══ LISTED RECORDS ══

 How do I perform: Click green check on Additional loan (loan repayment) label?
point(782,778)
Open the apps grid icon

═══
══ LISTED RECORDS ══

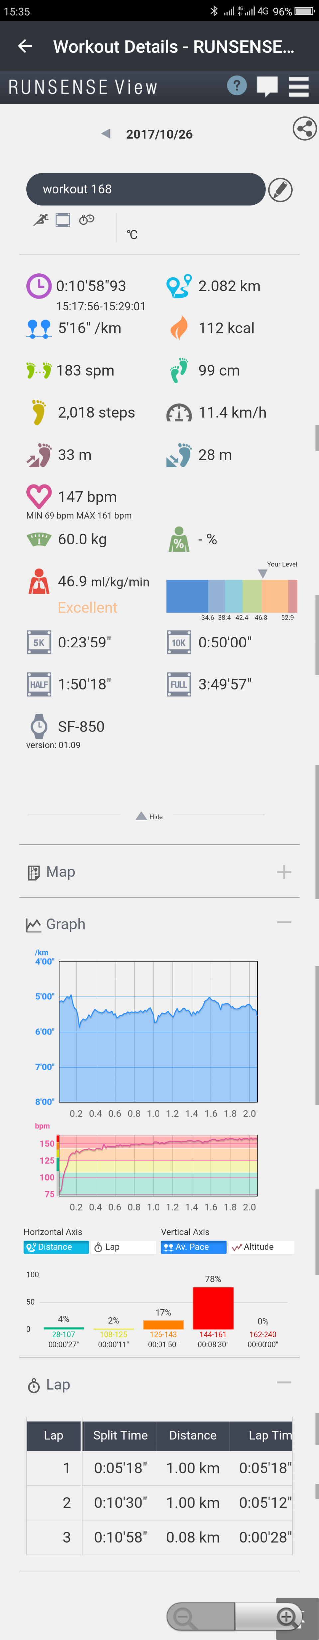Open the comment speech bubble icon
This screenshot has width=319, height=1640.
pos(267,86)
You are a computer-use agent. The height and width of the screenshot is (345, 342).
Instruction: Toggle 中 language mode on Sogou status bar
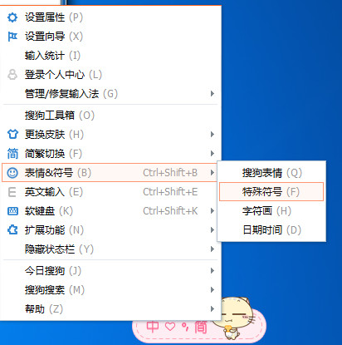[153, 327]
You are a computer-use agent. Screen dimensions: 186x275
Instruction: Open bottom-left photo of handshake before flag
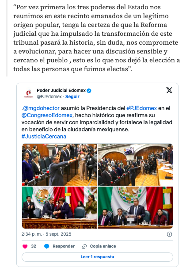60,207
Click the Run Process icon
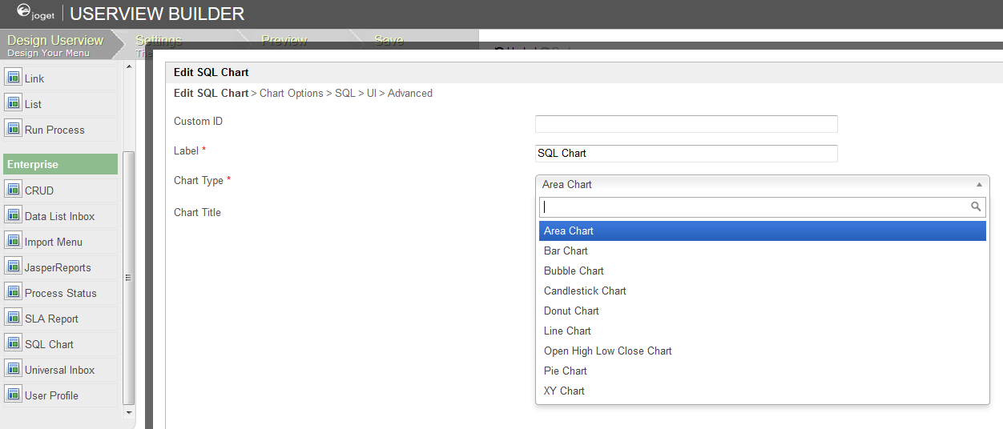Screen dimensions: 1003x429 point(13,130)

═══
══ LISTED RECORDS ══

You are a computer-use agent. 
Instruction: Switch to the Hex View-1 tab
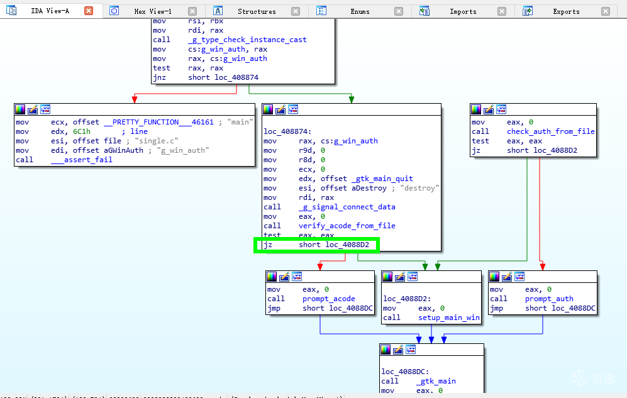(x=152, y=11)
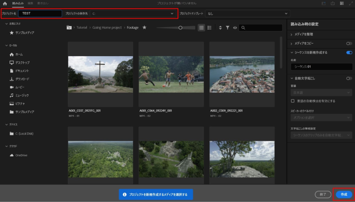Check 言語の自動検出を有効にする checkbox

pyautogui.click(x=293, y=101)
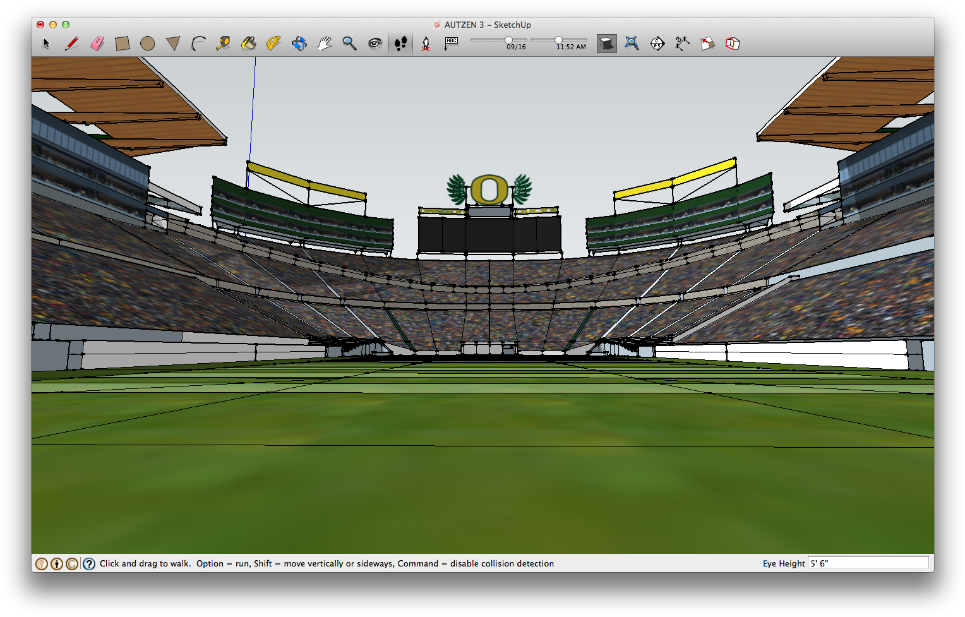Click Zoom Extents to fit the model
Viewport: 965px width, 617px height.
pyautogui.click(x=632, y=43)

═══

=== TASK REQUIREMENTS ===
Rewrite only the lines between the one holding "How do I perform: Click" and the one holding "Open the apps grid icon", inclusive, with "green check" replaced by "blue check" and everything else left unchanged.

=== EXERCISE RESPONSE ===
 How do I perform: Click blue check on Additional loan (loan repayment) label?
point(782,778)
Open the apps grid icon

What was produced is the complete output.